We believe that setting up on community on the Discord server worked well to begin with but that Slack will serve us better going forward. We’ll detail this reasoning towards the end of the post.

Reasons For Not Including EA In The Name

In recent weeks we have received some feedback on the name “EA Engineers” with respect to our vision for our community, which has provided compelling reasons to change the name.

Some arguments for not including “EA” explicitly in the organisation’s name are listed below in what we believe is descending order of strength:

  1. Avoiding a narrow audience. The term “EA” carries a decent amount of baggage and would likely increase the difficulty of outreach to engineers who don’t know about or identify as EAs but are interested in increasing their impact.

  2. To not monopolise funding for engineering-related EA organisations. This is significant consideration from a funder’s point of view as they may be hesitant to fund another organisation that may help to serve engineers in a different way to ours because they are under the impression that we are already fully serving this space.

  3. Quarantining brand damage. Funders may perceive the organisation as a higher risk to fund if its name contains “EA”. If something goes wrong and the organisation receives bad press then this may blow back on the broader EA community.

  4. Project scope. Including “EA” in the name feels appropriate for a community space, however, we will be offering an additional level of service to both our members and the broader EA community and this updates us weakly towards a name change.

  5. Ambiguity in what EA is an acronym for.

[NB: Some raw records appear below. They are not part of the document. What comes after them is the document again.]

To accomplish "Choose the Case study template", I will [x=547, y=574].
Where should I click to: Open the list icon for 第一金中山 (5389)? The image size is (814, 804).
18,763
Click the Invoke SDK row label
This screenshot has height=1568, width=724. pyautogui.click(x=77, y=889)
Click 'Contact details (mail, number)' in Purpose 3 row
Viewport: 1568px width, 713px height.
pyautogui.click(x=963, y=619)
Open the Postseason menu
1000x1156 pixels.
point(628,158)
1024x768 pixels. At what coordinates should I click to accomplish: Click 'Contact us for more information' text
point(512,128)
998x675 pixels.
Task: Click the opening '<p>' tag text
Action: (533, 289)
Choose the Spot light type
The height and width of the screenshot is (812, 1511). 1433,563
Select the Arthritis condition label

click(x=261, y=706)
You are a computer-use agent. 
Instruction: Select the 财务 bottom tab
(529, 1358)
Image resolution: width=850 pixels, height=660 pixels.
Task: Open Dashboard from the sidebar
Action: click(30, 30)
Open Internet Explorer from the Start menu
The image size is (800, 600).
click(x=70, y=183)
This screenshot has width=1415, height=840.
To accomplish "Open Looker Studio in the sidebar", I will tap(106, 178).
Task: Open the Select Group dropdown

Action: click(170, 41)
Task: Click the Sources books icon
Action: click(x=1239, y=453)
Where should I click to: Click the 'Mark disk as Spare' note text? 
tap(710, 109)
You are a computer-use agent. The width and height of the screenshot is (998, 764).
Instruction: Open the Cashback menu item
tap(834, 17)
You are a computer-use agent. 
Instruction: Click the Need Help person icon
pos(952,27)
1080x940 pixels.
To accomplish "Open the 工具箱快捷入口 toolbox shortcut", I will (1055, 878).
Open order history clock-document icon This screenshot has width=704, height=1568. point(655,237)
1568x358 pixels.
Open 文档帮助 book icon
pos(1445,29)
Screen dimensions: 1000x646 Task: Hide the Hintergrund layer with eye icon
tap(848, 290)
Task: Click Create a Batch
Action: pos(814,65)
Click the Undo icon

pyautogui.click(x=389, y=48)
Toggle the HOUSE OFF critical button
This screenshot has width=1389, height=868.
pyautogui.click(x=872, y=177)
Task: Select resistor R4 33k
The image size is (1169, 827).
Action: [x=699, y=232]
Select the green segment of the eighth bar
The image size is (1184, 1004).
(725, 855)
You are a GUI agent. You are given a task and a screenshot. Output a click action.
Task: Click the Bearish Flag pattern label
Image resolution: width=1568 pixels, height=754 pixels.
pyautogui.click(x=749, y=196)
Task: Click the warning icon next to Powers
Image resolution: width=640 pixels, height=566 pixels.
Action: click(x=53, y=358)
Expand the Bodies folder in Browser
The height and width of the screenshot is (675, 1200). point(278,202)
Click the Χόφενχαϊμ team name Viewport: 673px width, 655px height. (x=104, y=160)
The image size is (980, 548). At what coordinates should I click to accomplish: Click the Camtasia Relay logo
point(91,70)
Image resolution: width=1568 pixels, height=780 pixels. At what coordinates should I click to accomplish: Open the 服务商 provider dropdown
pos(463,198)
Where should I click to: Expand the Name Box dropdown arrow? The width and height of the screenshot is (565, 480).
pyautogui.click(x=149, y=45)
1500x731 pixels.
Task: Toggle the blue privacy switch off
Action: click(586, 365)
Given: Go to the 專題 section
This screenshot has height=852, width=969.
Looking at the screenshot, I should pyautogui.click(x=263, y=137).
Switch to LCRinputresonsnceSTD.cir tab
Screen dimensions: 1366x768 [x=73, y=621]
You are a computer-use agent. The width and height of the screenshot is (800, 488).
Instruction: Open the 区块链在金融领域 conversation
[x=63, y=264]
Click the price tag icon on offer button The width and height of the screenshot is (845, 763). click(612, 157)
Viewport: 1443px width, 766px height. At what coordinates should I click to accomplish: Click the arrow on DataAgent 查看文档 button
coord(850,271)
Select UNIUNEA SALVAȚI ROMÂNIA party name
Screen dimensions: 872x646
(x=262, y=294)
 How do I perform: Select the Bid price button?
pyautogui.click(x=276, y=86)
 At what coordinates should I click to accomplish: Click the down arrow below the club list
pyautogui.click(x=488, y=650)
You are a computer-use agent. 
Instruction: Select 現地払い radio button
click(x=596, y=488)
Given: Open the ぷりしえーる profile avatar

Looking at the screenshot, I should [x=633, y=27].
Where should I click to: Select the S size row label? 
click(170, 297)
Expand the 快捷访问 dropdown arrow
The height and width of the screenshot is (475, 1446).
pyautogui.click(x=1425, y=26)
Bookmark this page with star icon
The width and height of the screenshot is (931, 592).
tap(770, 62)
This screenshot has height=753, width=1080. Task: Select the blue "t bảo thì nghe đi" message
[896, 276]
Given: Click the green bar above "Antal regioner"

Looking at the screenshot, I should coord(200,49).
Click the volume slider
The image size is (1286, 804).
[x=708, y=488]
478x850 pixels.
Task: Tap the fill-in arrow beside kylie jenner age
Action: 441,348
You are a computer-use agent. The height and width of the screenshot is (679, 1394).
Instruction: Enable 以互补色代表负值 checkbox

Is it “Effective Altruism Engineers”, “Effective Altruist Engineers”, or “Effectively Altruistic Engineers”? It’s a small thing but may make it marginally more difficult to explain to non-EAs.

We don’t believe that PISE’s findings will apply to us because a) we don’t need to explain the link between EA and HI-Eng; b) we believe we will grow to be a community that includes EAs and non-EAs, and eventually provide recruitment services and resources similar to High Impact Professionals and High Impact Medicine; c) aligning with HIP and HI-Med will make us more searchable online.

Process of Changing Our Name

It’s easy to overthink this sort of decision, so we workshopped a few options, checked their web domain availability, requested feedback on them, and picked the most popular option (which also aligned with our preferred options).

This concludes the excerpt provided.